The creature is fully aware of the absence of a parental figure in his life. His encounter with the De Laceys, displaces him from his natural state, and displays to him the family unit, education, and the laws and customs of society. The monster understands his alienation from society. This embitters him and causes his subsequent vindictiveness towards society and Victor. The creature, himself, describes his dilemma:
. . .I was absolutely ignorant, but I knew that I possessed no money, no friends, no kind of property. I was, besides, endued with a figure hideously deformed and loathsome; I was not even of the same nature as man. I was more agile than they and could subsist upon coarser diet; I could bore the extremes of heat and could with less injury to my frame; my stature far exceeded theirs. (Shelley 105)
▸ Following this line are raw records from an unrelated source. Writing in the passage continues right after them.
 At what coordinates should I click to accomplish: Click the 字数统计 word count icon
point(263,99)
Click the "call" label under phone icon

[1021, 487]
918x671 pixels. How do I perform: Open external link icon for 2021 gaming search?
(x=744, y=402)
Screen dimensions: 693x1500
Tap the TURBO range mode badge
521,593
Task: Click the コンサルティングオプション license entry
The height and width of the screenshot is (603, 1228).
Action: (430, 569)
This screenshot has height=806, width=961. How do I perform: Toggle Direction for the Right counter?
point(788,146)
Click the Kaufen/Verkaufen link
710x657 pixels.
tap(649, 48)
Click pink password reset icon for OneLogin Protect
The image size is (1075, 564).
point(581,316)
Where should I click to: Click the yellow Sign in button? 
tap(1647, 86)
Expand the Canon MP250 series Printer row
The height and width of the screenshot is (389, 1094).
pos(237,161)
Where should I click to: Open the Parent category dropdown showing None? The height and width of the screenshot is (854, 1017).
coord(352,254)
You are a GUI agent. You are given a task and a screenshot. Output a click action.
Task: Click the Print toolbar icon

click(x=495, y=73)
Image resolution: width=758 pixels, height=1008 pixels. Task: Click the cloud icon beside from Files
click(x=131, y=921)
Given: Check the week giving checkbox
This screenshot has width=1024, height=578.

The absence of love and understanding in the creature’s life implies that he would have profited from the additional absence of his consciousness. Frankenstein’s son would have benefited by remaining in an animal-like state in the wilderness. The creature’s greatest and most painful rite of passage was his realization that he was alone, again referring back to Adam. His father, Frankenstein, mimics the behavior of a typical abuser by his lack of attention realizing what he has done to his child. I feel that if Victor had felt remorse for the wrongs he had committed against his son and had loved him, the creature would not have become a killer. If given affection, the creature would have found a way to overcome his other shortcomings.
Frankenstein could see only the excitement and challenge in his ultimate goals. He should have paid more attention to his decisions. However, one could assert that Frankenstein, himself, was trying to create a substitute for own deceased mother. Indeed, Victor was deeply affected by the premature and untimely death of his lively and nurturing mother. Perhaps Victor was not in an emotionally healthy state when he made the decision to create his child. Here, Shelley is discussing the pros and cons of contemplation before conceiving a child. It is entertaining to think that Shelley, herself, probably never had the luxury of choice, whether it was due to the lack of family planning technology or her own emotional obstacles.
Frankenstein’s journey of Faustian beginning with his neglectful parent actions, is a deeply interconnected and richly developed expedition within the novel. I feel that the greater part of this work is the speaking of one woman’s fears, and the fears of most parents. Mary Shelley asked if an un-mothered child who undergoes much pain, can ever mature into a moral, considerate member of society? Levine says, “ . . . the Frankenstein metaphor implies great ambiguity about where the burden of good and evil rests” (31). This signifies the importance of acceptance by society and that without love and affection we all could be acceptable to a violent nature.